Acharya Vinoba Bhave
- Original name: Vinayak Narahari Bhave
- Birth: September 11, 1895, in a Chitpavan Brahmin family at Gagoda village of the Konkan area of Maharashtra.
- Personal Life:
- He is regarded as the National Teacher of India.
- Bhave took the vow for celibacy and followed it all his life.
- He dedicated his life to religious work and the freedom struggle.
- Polyglot:
- He learnt various regional languages and Sanskrit along with reading the scriptures.
- Vinoba Bhave called the “Kannada” script as “Queen of World Scripts” – “Vishwa Lipigala Raani”.
- Some of his works:-
- The essence of Quran
- The essence of Christian teachings
- Thoughts on education
- Swarajya Sastra
- Role in Freedom Struggle:
- Instead of appearing for an exam in Bombay in 1918, Bhave threw away his books in the fire. This happened after he read an article by Mahatma Gandhi.
- He was an ardent follower of Gandhi.
- In 1940, Bhave was selected as the ‘First Individual Satyagrahi’ against the British Raj by Gandhi in India.
- Bhave played an important role in the Quit India Movement.
Political Efforts
- Bhoodan Movement:
- In 1951, Vinoba Bhave started his land donation movement at Pochampally in Telangana, the Bhoodan Movement.
- He took donated land from land owner Indians and gave it away to the poor and landless, for them to cultivate.
- Gramdan:
- Then after 1954, he started to ask for donations of whole villages in a programme he called Gramdan.

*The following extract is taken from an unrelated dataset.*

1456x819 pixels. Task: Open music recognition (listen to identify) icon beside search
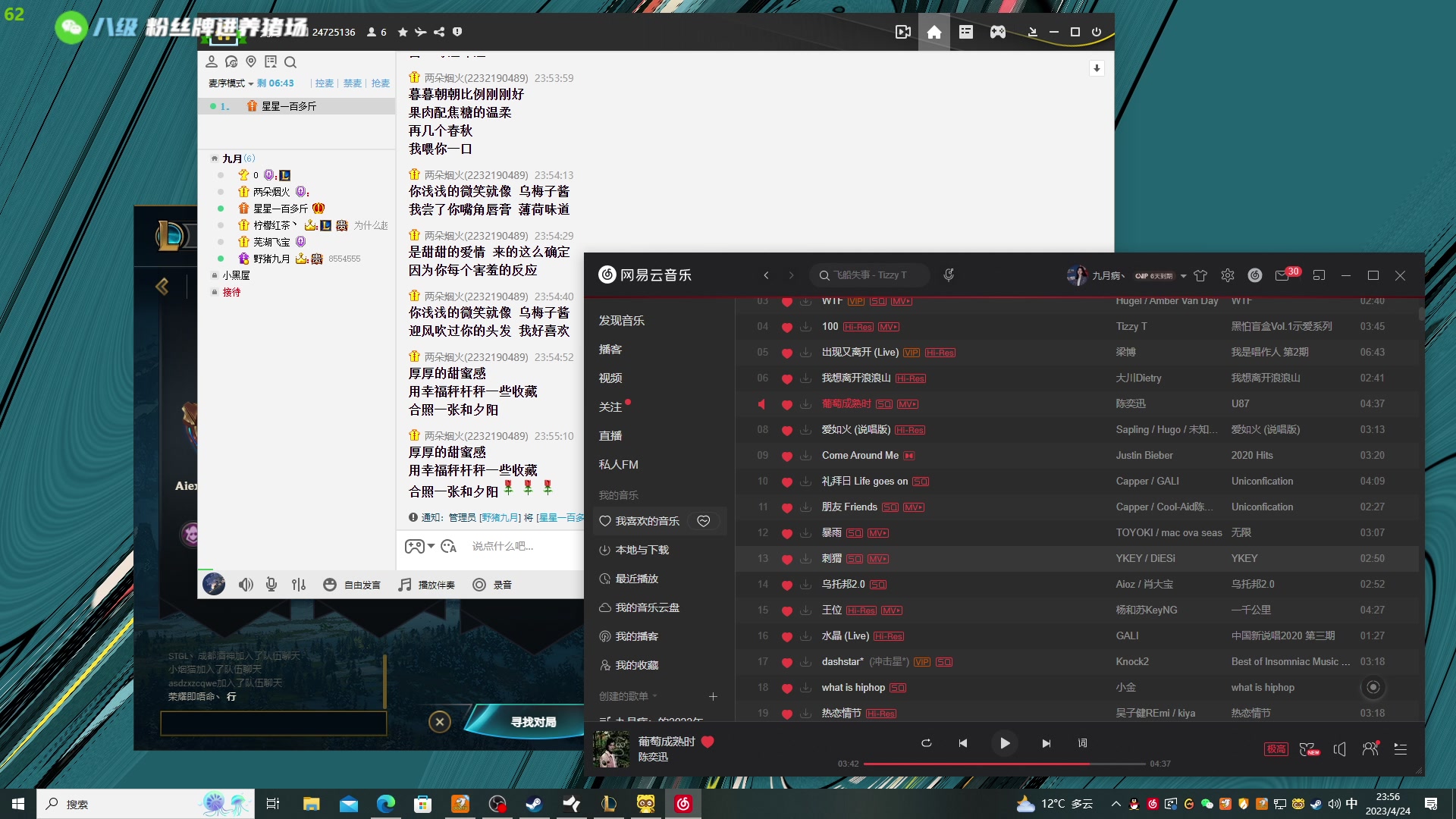[949, 275]
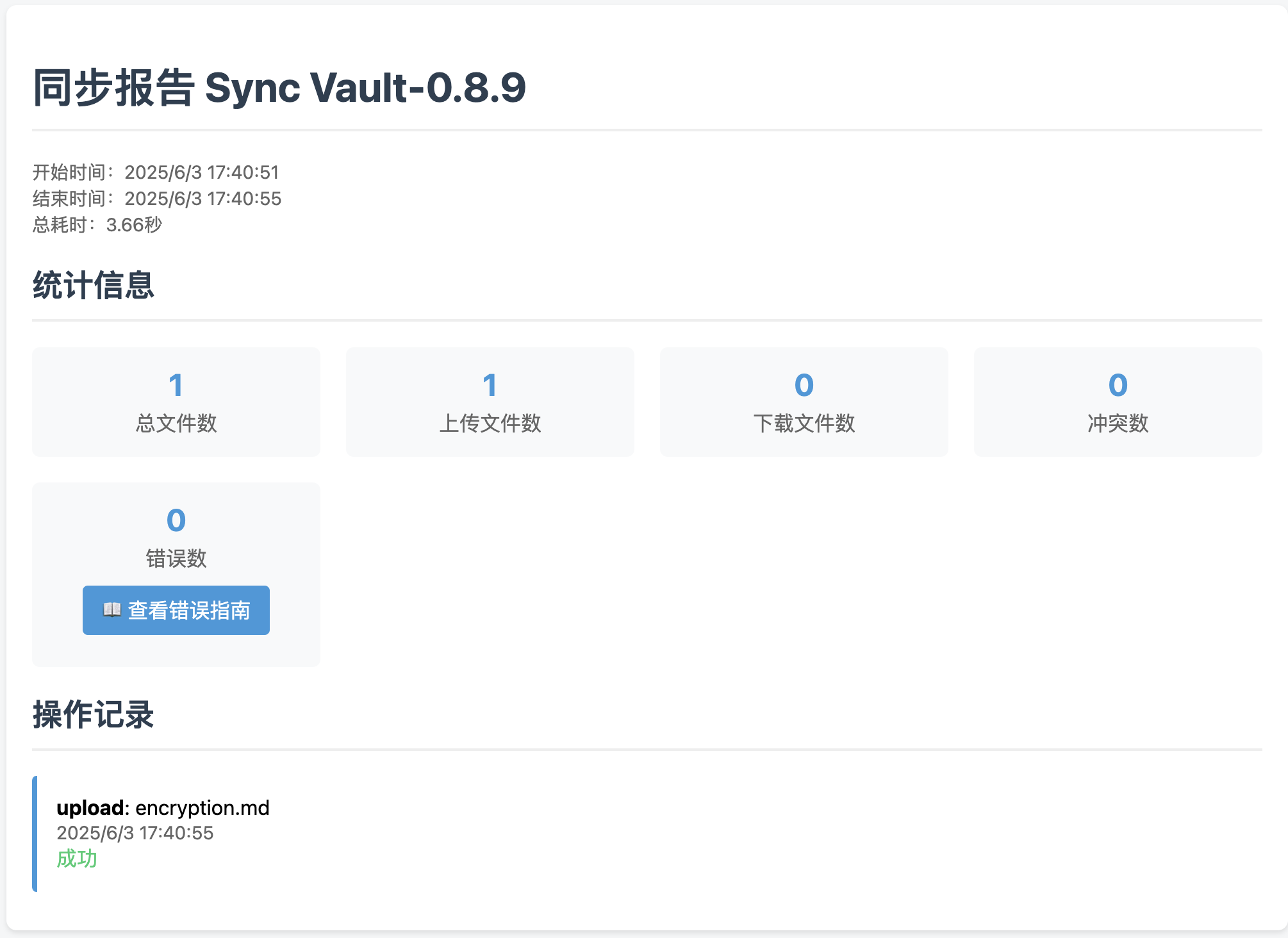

- He got more than 1000 villages by way of donation. Out of these, he obtained 175 donated villages in Tamil Nadu alone.
- Brahma Vidya Mandir:
- It is one of the ashrams that Bhave created.
- It is a small community for women that was created in order for them to become self-sufficient and non-violent in a community.
- This group farms to get their own food, but uses Gandhi’s beliefs about food production, which include sustainability and social justice, as a guide.
- Sarvodaya Movement:
- Vinoba observed the life of the average Indian living in a village and tried to find solutions for the problems he faced with a firm spiritual foundation. This formed the core of his Sarvodaya movement.
- Sarvodaya is Gandhi’s most important social political movement. Like Satyagraha, it too is a combination of two terms, Sarva meaning one and all, and Uday meaning welfare or uplift. The conjunction thus implies Universal uplift or welfare of all as the meaning of Sarvodaya.
- Although Sarvodaya was a social ideology in its fundamental form, India’s immediate post independence requirement demanded that it be transformed into an urgent political doctrine.